[Rows]

= = = = = = =

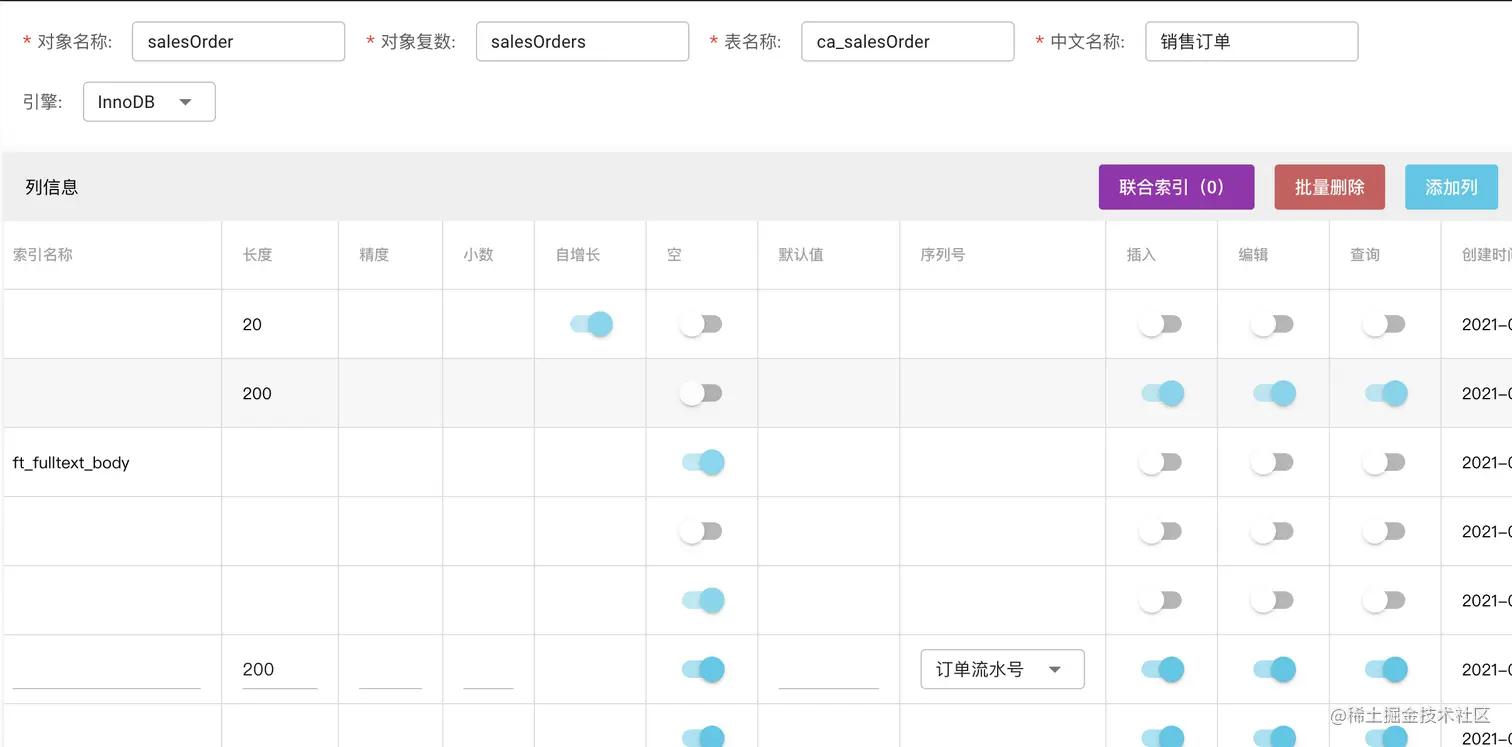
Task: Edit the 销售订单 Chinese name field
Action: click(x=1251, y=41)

= = = = = = =

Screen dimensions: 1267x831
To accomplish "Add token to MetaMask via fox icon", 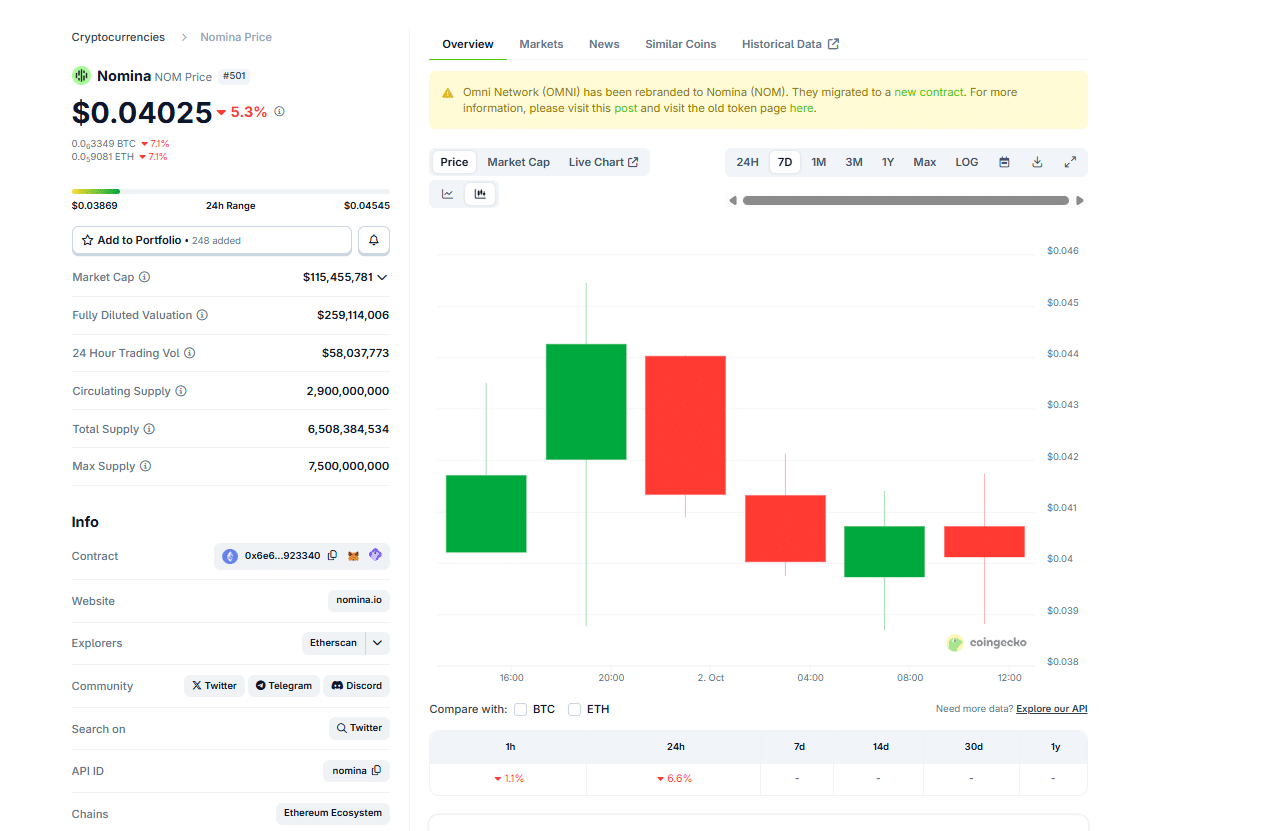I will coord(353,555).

= = = = = = =

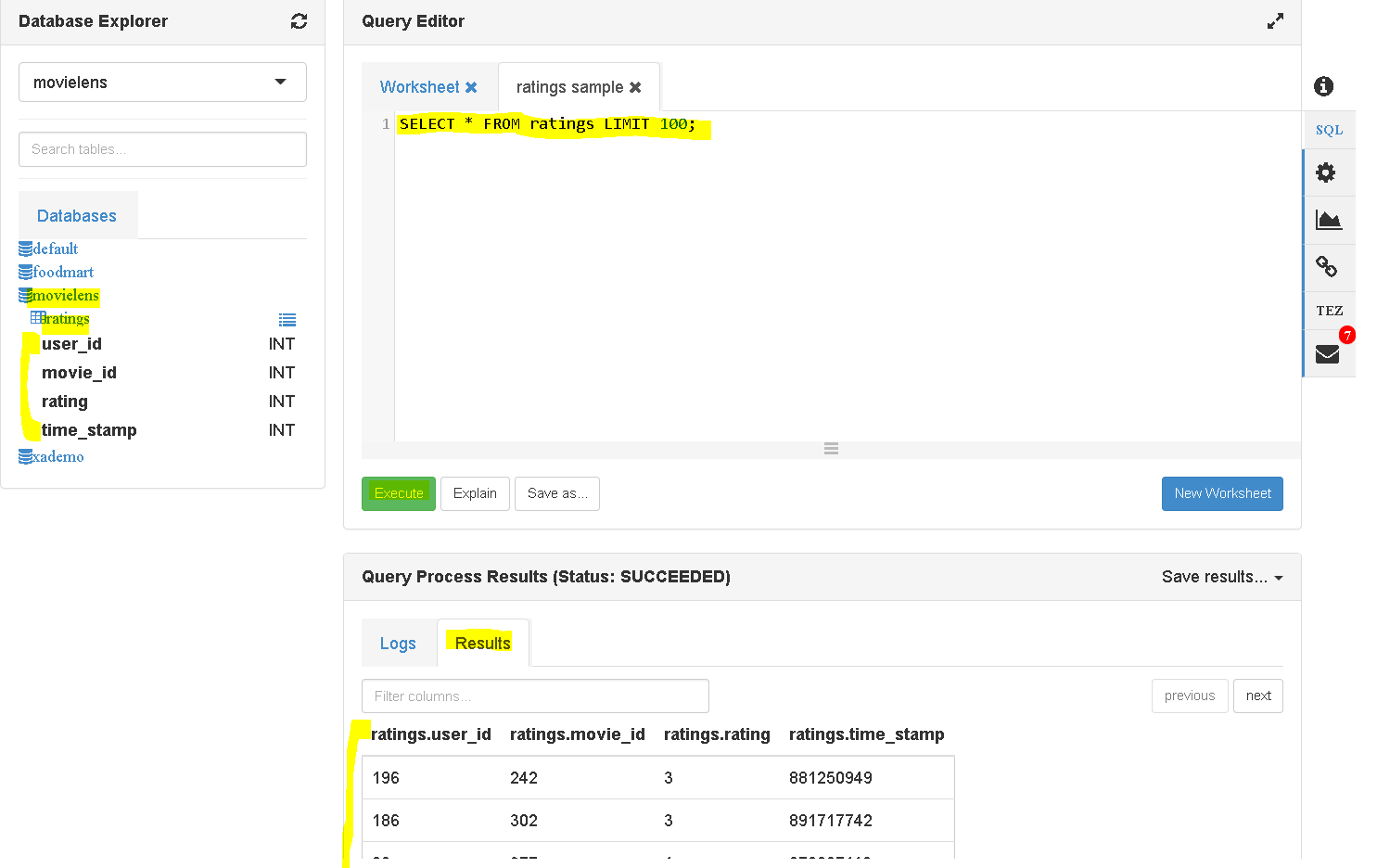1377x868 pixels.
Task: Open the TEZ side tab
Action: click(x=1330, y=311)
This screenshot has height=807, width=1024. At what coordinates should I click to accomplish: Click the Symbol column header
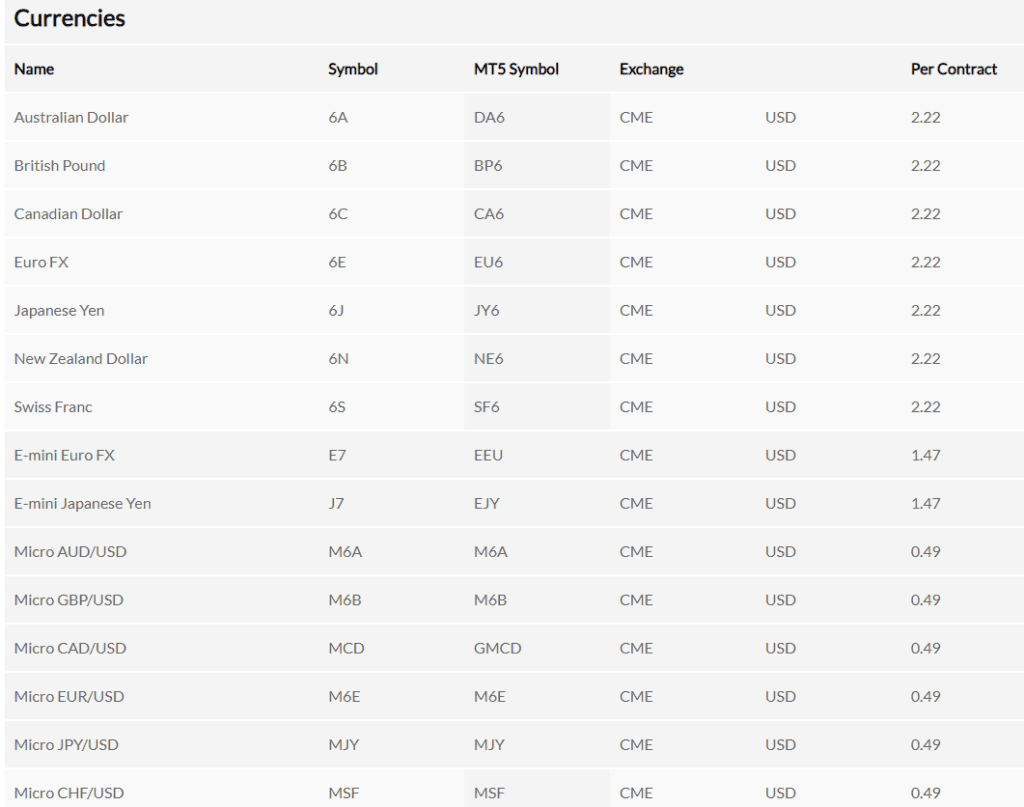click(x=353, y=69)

= = = = = = =

Please give the lines between the one holding "This screenshot has" and the one holding "click(x=353, y=69)", inclusive, again with "column header" swapped for "row header" and nothing else changed, leaving the pictures out.

[The response]
This screenshot has height=807, width=1024. At what coordinates should I click to accomplish: Click the Symbol row header
click(x=353, y=69)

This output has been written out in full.